LineDrawer: Stroke-Level Process Reconstruction of Complex Line Art Based on Human Perception

Abstract

Line art is a fundamental yet powerful form of artistic expression. In this paper, we introduce a novel task aimed at enhancing novice understanding of reproducibility in line drawings: reconstructing the stroke-by-stroke drawing process from complex line art. This task poses substantial challenges, as it requires resolving stroke ambiguity, variations in stroke thickness, and stroke overlapping. To address these issues, we propose a hierarchical framework that emulates human drawing behavior, comprising three stages: (1) high-level generation of global semantic stroke order, (2) mid-level optimization of human drawing mechanics, and (3) low-level perceptual stroke rendering. Drawing inspiration from the human tendency to conceptualize the overall structure before refining local details, we first extract keyframes of the drawing sequence that guide global ordering using a diffusion-based model.

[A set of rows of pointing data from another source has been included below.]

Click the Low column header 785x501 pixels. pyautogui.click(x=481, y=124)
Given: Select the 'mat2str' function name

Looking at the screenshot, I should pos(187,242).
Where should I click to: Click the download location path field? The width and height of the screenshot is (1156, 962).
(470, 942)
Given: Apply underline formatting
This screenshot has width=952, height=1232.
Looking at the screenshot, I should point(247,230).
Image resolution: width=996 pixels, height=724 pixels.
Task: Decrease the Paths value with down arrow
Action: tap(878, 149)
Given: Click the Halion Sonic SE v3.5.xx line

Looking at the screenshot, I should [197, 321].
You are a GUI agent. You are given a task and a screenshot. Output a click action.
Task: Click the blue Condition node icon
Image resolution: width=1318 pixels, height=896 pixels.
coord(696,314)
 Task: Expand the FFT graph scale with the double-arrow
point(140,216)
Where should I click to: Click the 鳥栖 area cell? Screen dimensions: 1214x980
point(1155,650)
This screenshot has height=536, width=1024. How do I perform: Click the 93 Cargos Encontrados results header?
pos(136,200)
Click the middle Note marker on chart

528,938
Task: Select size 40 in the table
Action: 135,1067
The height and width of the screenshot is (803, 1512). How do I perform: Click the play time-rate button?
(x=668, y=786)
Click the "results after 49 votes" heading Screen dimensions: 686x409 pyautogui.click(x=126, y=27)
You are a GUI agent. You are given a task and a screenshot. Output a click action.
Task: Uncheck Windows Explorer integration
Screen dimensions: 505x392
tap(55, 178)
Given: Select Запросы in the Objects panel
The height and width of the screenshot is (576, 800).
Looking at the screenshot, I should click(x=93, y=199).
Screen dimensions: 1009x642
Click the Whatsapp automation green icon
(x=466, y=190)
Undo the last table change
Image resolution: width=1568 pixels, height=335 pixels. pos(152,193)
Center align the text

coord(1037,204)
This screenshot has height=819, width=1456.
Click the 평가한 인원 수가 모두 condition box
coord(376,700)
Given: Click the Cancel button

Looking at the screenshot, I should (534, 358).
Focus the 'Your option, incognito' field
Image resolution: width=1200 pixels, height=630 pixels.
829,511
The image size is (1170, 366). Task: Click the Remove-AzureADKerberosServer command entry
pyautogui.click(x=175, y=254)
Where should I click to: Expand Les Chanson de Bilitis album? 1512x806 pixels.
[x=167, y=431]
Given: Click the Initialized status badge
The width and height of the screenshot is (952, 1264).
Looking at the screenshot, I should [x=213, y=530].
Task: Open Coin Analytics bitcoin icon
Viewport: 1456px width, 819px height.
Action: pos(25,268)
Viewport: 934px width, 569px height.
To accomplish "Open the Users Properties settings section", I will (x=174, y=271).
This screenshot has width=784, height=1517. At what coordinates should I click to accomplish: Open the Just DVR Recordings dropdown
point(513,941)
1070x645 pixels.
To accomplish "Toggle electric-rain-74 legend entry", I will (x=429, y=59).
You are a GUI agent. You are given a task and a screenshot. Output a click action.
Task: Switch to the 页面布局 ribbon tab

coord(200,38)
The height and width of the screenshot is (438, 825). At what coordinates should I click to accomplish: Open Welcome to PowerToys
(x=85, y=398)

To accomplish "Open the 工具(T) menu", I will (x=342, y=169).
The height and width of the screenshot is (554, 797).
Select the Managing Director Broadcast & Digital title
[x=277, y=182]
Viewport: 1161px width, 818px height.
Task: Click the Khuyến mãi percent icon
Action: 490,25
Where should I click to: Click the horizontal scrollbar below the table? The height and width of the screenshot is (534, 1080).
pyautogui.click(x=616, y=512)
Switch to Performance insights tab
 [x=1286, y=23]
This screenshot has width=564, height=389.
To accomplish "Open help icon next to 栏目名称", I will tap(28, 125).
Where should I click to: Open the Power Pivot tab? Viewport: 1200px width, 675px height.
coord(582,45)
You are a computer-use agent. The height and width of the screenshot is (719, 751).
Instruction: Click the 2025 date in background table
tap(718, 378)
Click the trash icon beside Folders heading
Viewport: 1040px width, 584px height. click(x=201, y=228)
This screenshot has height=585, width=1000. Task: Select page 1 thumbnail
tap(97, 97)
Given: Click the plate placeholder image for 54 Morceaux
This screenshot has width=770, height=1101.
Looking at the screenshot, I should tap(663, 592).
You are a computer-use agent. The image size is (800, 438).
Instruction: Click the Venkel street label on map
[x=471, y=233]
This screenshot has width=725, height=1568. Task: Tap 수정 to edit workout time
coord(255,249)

Simultaneously, based on the assumption that humans can infer strokes from any cue point in a line drawing, we train a stroke renderer to extract variable-width sub-strokes at the pixel level. Lastly, we formulate a set of equations to model human drawing dynamics, enabling more detailed inference of stroke composition and sequencing within the identified keyframes. This framework effectively integrates high-level semantic understanding with low-level stroke reconstruction, facilitating stroke-level process recovery in complex line drawings. Extensive experiments and user studies demonstrate that our method produces relatively natural and coherent drawing process animations for high-quality line art.